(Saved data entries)
· · · · · · ·
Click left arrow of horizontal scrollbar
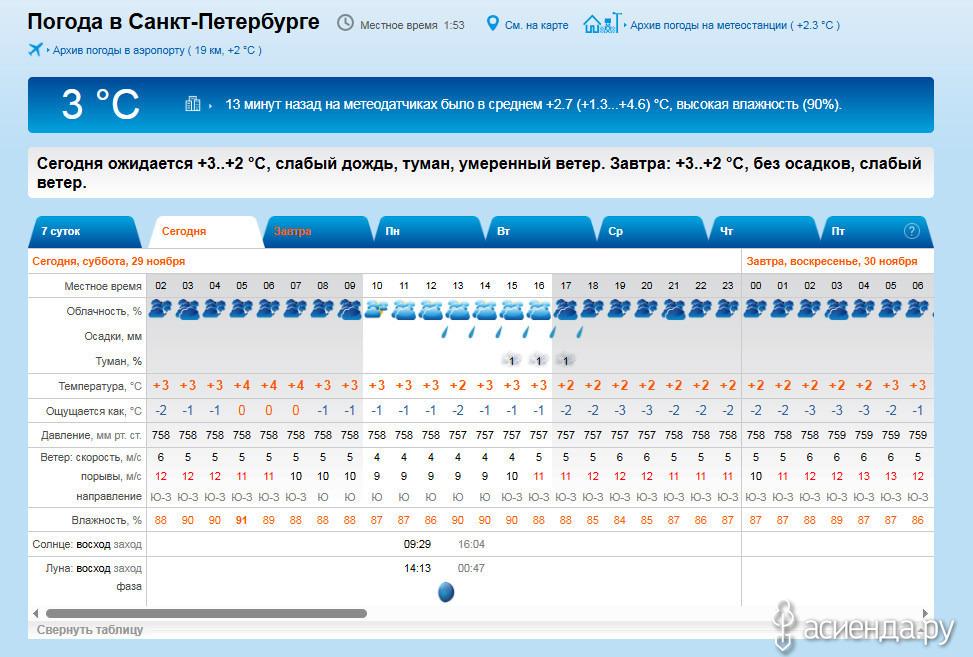Viewport: 973px width, 657px height. click(x=36, y=613)
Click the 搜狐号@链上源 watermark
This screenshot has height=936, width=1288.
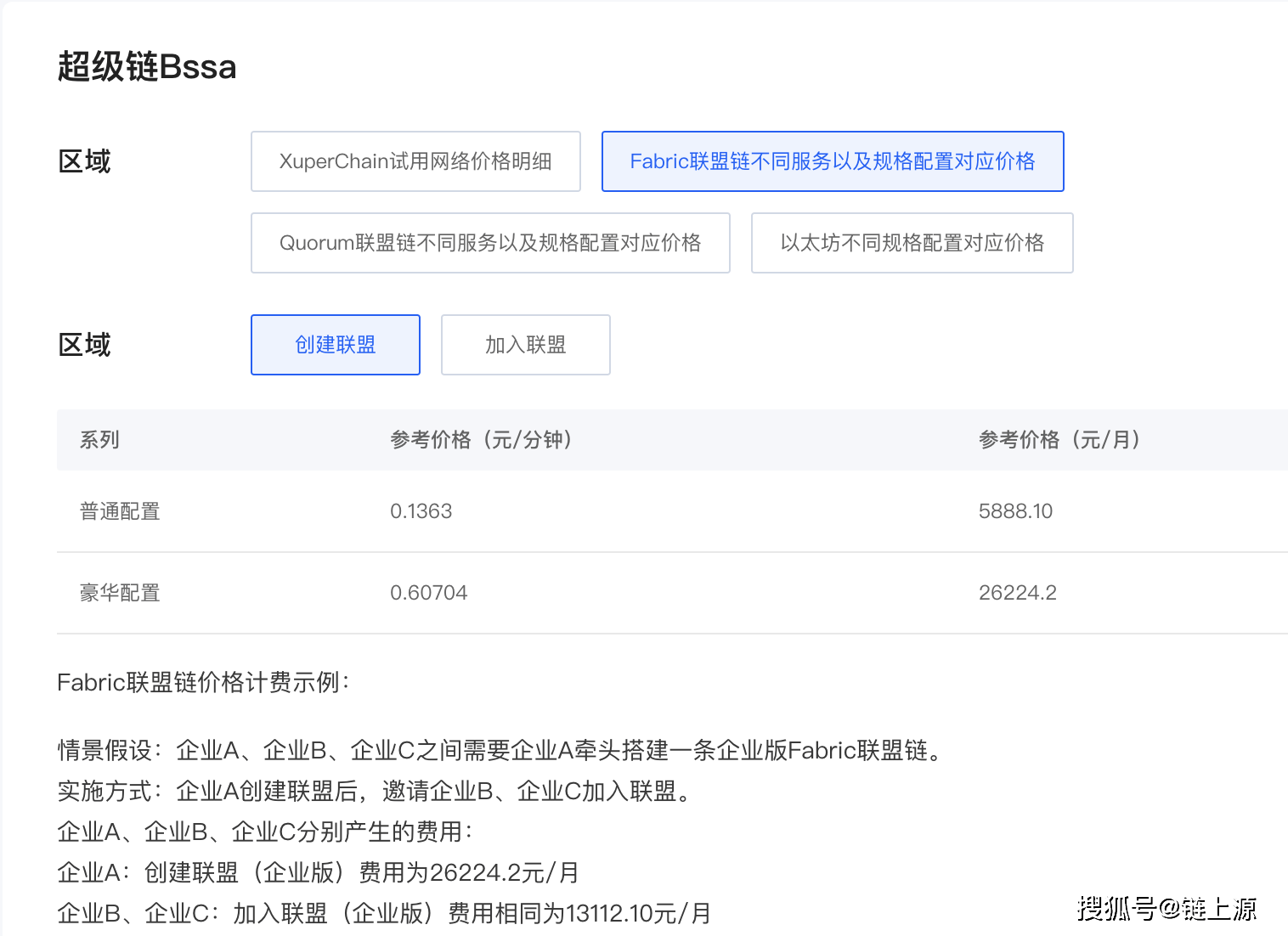coord(1167,909)
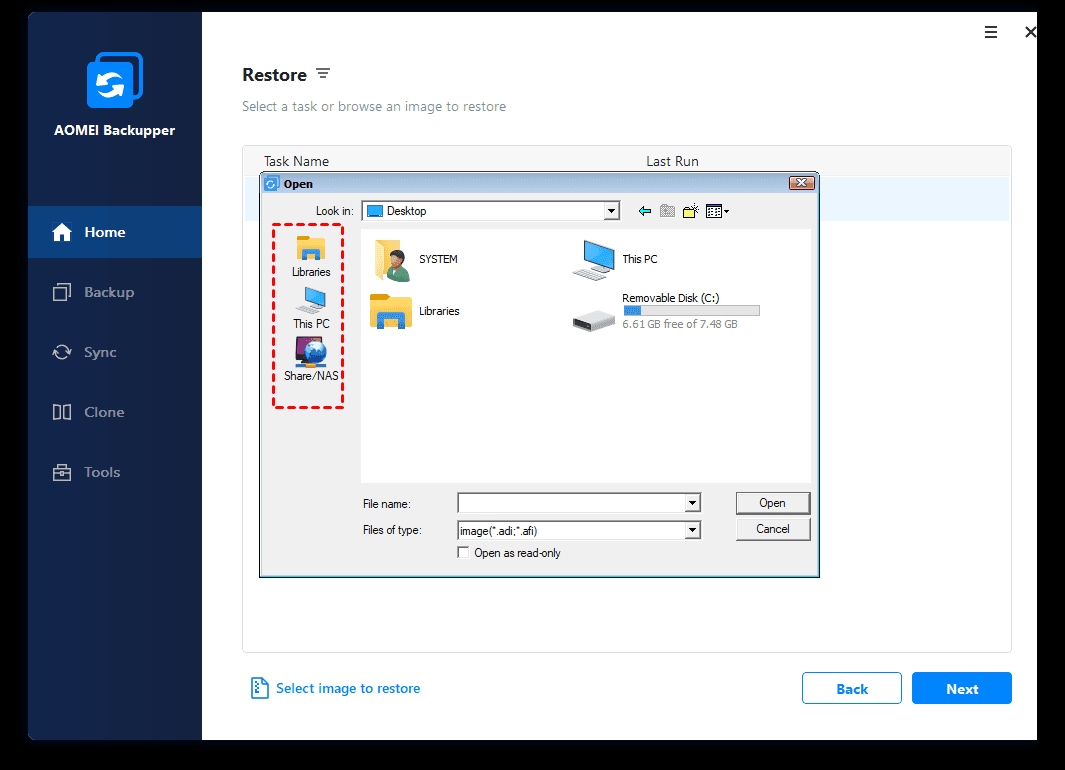Open the Share/NAS network location
The image size is (1065, 770).
coord(311,360)
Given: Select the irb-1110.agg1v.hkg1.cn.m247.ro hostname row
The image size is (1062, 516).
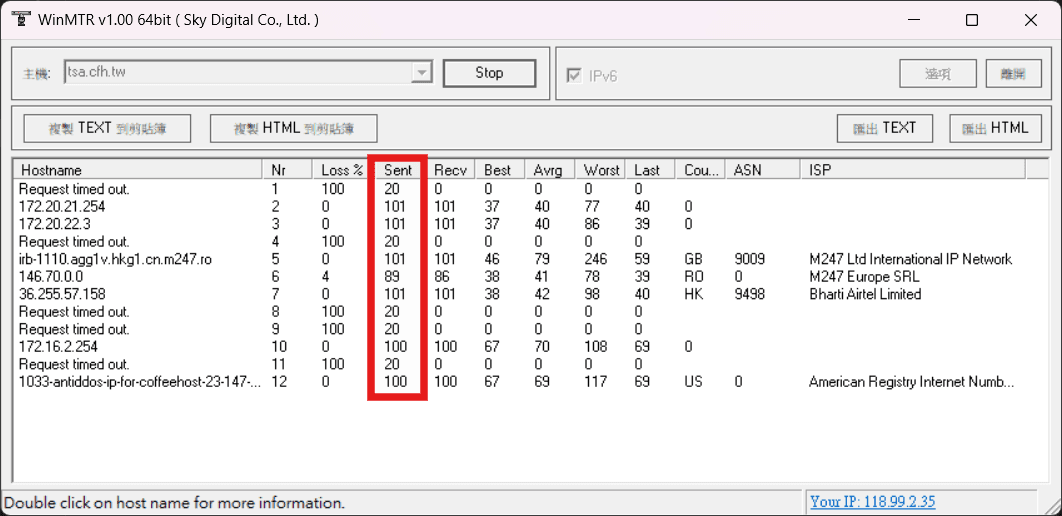Looking at the screenshot, I should 115,259.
· · · · · · ·
**Task prompt:**
Write out again exactly the lines from the start of the data above through the line containing "Given: Select the", inclusive, excluding any pictures.

**Task output:**
Click left arrow of horizontal scrollbar
Viewport: 973px width, 657px height. click(x=36, y=613)
Click the 搜狐号@链上源 watermark
This screenshot has height=936, width=1288.
coord(1167,909)
Open the Share/NAS network location
The image size is (1065, 770).
coord(311,360)
Given: Select the irb-1110.agg1v.hkg1.cn.m247.ro hostname row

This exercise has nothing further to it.